Jagjeet's Oracle Blog!

June 30, 2010

Recover Corrupt OCR with no backup

Filed under: RAC — Tags: , , — Jagjeet Singh @ 7:43 am

While working with OCR backup and recovery scenarios, one question came to my mind what if my OCR gets corrupted and there is no backup available to recover. This is rare but still it happens as Oracle takes backups after every 4 hours. I wanted to explore if there is any other way we can get business back and running without installing whole clusterware which could be a lengthy process.

If you are on 10g R2 and later version then this can be done without re-installing Clusterware ( if you have backup of root.sh or it’s not overwritten by any
subsequent patch ) I simulated this on my test machines (OracleVM).

Current Voting Disk

[root@rac1 ~]# crsctl query css votedisk
 0. 0 /OCFS/VOT

located 1 votedisk(s).

 

Current OCR Files location

[root@rac1 ~]# ocrcheck

Status of Oracle Cluster Registry is as follows :
Version : 2
Total space (kbytes) : 262144
Used space (kbytes) : 4344
Available space (kbytes) : 257800
ID : 601339441

Device/File Name : /OCFS/OCR
Device/File integrity check succeeded

Device/File Name : /OCFS/OCR2
Device/File integrity check succeeded

Cluster registry integrity check succeeded

 

Output of CRS_STAT

[root@rac1 ~]# crs_stat -t

Name Type Target State Host
————————————————————
ora….SM1.asm application ONLINE ONLINE rac1
ora….C1.lsnr application ONLINE ONLINE rac1
ora.rac1.gsd   application ONLINE ONLINE rac1
ora.rac1.ons   application ONLINE ONLINE rac1
ora.rac1.vip   application ONLINE ONLINE rac1
ora….SM2.asm application ONLINE ONLINE rac2
ora….C2.lsnr application ONLINE ONLINE rac2
ora.rac2.gsd   application ONLINE ONLINE rac2
ora.rac2.ons   application ONLINE ONLINE rac2
ora.rac2.vip   application ONLINE ONLINE rac2
ora.test.AP.cs application ONLINE ONLINE rac1
ora….st1.srv application ONLINE ONLINE rac1
ora.test.db    application ONLINE ONLINE rac2
ora….t1.inst application ONLINE ONLINE rac1
ora….t2.inst application ONLINE ONLINE rac2

I stopped clusterware on both nodes and removed OCR & Voting Disks.

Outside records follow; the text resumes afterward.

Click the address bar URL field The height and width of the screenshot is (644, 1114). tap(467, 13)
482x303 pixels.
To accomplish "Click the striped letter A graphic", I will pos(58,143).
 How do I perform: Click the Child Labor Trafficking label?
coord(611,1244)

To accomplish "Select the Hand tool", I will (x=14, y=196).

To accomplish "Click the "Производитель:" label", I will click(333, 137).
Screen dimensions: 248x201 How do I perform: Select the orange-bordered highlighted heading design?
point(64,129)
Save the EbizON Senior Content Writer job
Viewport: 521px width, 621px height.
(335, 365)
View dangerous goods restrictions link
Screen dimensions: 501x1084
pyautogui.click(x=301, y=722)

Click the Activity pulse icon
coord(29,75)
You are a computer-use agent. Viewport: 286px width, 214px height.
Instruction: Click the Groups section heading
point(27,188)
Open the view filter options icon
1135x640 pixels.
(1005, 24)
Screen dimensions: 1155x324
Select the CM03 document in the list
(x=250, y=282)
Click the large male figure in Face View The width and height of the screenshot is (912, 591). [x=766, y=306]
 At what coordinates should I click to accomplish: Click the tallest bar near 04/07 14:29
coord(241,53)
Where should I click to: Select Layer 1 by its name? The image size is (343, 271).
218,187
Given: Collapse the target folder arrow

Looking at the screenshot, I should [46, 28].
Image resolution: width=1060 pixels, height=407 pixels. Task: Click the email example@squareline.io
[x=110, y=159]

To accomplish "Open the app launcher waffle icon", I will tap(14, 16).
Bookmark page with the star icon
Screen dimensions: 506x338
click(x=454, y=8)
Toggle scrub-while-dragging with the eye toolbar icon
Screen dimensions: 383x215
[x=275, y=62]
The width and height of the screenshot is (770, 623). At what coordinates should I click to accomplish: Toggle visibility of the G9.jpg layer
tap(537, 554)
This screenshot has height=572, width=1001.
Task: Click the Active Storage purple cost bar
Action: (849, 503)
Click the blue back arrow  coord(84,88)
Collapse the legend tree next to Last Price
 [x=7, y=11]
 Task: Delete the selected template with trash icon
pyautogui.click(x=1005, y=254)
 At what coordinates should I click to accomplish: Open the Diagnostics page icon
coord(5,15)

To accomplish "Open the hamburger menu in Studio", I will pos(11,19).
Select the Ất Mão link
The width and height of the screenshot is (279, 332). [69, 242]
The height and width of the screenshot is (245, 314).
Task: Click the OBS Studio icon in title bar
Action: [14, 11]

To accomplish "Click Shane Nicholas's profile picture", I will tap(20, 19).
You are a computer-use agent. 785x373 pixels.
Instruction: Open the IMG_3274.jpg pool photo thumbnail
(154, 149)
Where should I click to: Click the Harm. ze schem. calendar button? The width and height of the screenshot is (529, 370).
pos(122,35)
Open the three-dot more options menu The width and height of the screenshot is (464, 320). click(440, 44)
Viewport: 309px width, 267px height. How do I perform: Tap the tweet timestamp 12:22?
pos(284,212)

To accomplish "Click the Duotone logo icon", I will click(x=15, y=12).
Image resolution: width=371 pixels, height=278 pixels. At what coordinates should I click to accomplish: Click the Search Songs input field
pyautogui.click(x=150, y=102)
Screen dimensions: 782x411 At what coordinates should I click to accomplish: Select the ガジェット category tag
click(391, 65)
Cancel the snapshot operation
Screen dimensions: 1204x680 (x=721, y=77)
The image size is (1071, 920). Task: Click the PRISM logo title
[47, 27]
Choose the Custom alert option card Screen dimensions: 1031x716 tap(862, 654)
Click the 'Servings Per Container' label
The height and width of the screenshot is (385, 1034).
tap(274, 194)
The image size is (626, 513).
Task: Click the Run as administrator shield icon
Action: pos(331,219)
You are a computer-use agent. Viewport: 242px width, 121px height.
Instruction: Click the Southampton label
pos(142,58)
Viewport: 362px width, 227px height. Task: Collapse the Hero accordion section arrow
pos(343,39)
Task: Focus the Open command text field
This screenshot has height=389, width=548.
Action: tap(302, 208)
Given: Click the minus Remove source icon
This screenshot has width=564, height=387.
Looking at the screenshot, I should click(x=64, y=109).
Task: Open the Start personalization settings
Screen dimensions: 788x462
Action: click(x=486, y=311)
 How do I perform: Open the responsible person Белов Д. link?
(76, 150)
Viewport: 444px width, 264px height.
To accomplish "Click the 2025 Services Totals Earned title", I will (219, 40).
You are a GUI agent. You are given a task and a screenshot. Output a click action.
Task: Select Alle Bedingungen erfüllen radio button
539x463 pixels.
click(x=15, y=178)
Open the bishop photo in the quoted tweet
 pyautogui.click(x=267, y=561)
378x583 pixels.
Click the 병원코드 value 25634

[root@rac1 ~]# ls -lrt /OCFS/*

-rw-r–r– 1 root root 399507456 Jun 29 14:05 /OCFS/OCR2
-rw-r—– 1 root oinstall 10485760 Jun 29 14:05 /OCFS/OCR
-rw-r–r– 1 oracle oinstall 10240000 Jun 29 14:05 /OCFS/VOT

[root@rac1 ~]# rm -fr /OCFS/*

Tried again to start Cluster

[root@rac1 ~]# crsctl start crs
Attempting to start CRS stack
The CRS stack will be started shortly

 

Clusterware could not startup.

[root@rac1 ~]# crsctl check crs

Failure 1 contacting CSS daemon
Cannot communicate with CRS
Cannot communicate with EVM

Thrown error in /tmp/crsct.* file about OCR

[root@rac1 ~]# cat /tmp/crsc*

OCR initialization failed accessing OCR device: PROC-26: Error while accessing the physical storage Operating System error [No such file or directory] [2]
OCR initialization failed accessing OCR device: PROC-26: Error while accessing the physical storage Operating System error [No such file or directory] [2]
OCR initialization failed accessing OCR device: PROC-26: Error while accessing the physical storage Operating System error [No such file or directory] [2]

 

Here, I lost all my OCR & Voting disk.

Below procedure can be used for recovery.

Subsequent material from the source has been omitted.